Ci voleva un’alleanza tra commissario e questurino, o col magistrato di turno se preferite, insomma il tintinnar fragoroso delle manette, per ambire allo scranno parlamentare? D’accordo, Alessandro Manzoni era senatore del Regno, Eugenio Montale senatore a vita, dunque pure uno scrittore di successo come Camilleri ha diritto ad un riconoscimento politico: si spera solo che a Strasburgo non reciti quelle sue poesie incivili. Del resto gli italici banchi parlamentari han visto di tutto e di più: oltre ai politici di professione, cantanti e medici, folle di avvocati e pattuglie di magistrati, ricchi e poveri, nani e ballerine, monache e pornoattrici, premi Nobel e geometri. Solo i letterati scarseggiano. Forse in omaggio alla convenzione che vuole gli intellettuali border line, a far da coscienza critica. Oltre al poeta Edoardo Sanguineti, che il Pci fece eleggere a Montecitorio nel ’79, ricordate altri onorevoli scrittori? A Sanguineti han fatto fare una sola legislatura. Di Manzoni ce n’è uno solo, di Montale quasi, e Camilleri non può attendere il laticlavio vitalizio perché ha una certa età e fuma come un turco. Dunque buona corsa, commissario. E sappia dirci chi è l’assassino.
Il lancio del partito del commissario viene da una tavola rotonda organizzata da MicroMega tra Camilleri, Di Pietro e ovviamente Paolo Flores d’Arcais. Lo scrittore spiega che «bisogna stringere un’alleanza tra persone che non hanno le carte macchiate, e cioè che siano oneste, con la fedina penale pulita, che non abbiano mai fatto politica e si decidano a farla in questa situazione d’emergenza». Non vi basta? Ecco la soluzione finale di Camilleri: «Sono perfettamente convinto che il centrosinistra, così come è organizzato, non sia minimamente in grado di fare una seria opposizione. Oggi Di Pietro rappresenta l’unica vera opposizione». Se l’idea è chiara, assai arruffata appare l’attuazione: «Il problema, ove non si voglia frazionare ulteriormente l’opposizione, è quello di avere una lista che, pur rappresentando i senza partito, sia in qualche modo legata a un partito già esistente, il più vicino agli ideali, e non agli interessi, di coloro che compongono la lista dei senza partito».

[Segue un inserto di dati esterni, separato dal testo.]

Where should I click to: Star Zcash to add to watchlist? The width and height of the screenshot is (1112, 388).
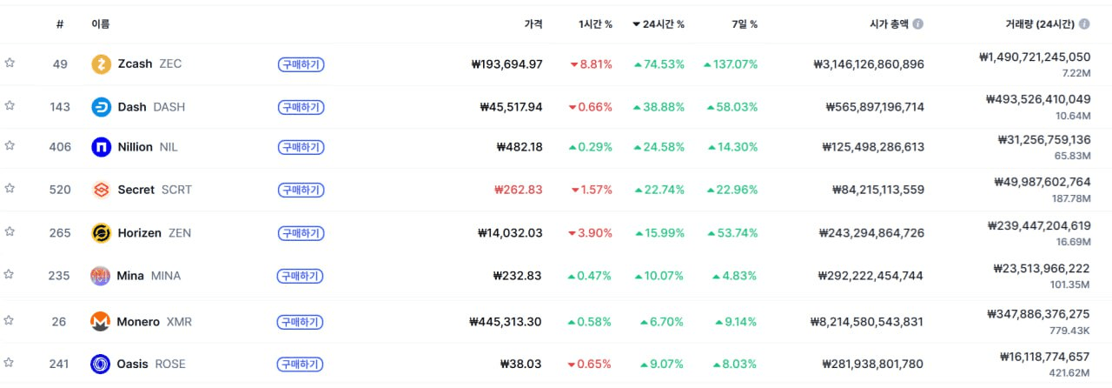[10, 63]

Con Di Pietro ci azzecca, altroché se ci azzecca. Ma è evidente che il ruspante leader di Idv si fida e non si fida. Anche perché, francamente, dove stanno e chi sono questi «senza partito»? Se son quelli dell’astensione o della scheda bianca, altro che Montalbano! Nemmeno Renzo e Lucia riuscirebbero a catturarne il voto. Dunque, educatamente, a Camilleri che per l’Europarlamento vede già vincente una lista col doppio simbolo, - l’ennesima e scontata bicicletta per intenderci -, il prudente Di Pietro risponde dicendosi più che disponibile ad aprire la sua lista a «esponenti della società civile» - aridai con ’sta mitica «società civile» - con generosità e senza riserve, «fino al 70 anche 75 per cento» delle candidature. In un eccesso di generosità e apertura alla letteratura, Tonino è disposto anche a valutare la possibilità di modificare il simbolo di Idv, «a condizione di non cederne la titolarità a terzi». Sia chiaro insomma: Il padrone sono me. Che non è un libro di Camilleri ma di Panzini.
Quel che è incredibile in questa storia è che Veltroni addirittura se la prende, fa il geloso come se Kakà avesse scelto la squadra concorrente. «Ci mancava un partito nuovo», ha commentato di getto e stizzoso. Poi, dopo aver rinnovato la sua «stima» per lo scrittore, gli ha perfidamente mandato a dire: «Se vuole trovare qualcuno che non ha mai fatto politica, deve sapere che nel partito di Di Pietro c’è tantissima gente che fa politica da anni... e anche cambiando molti partiti».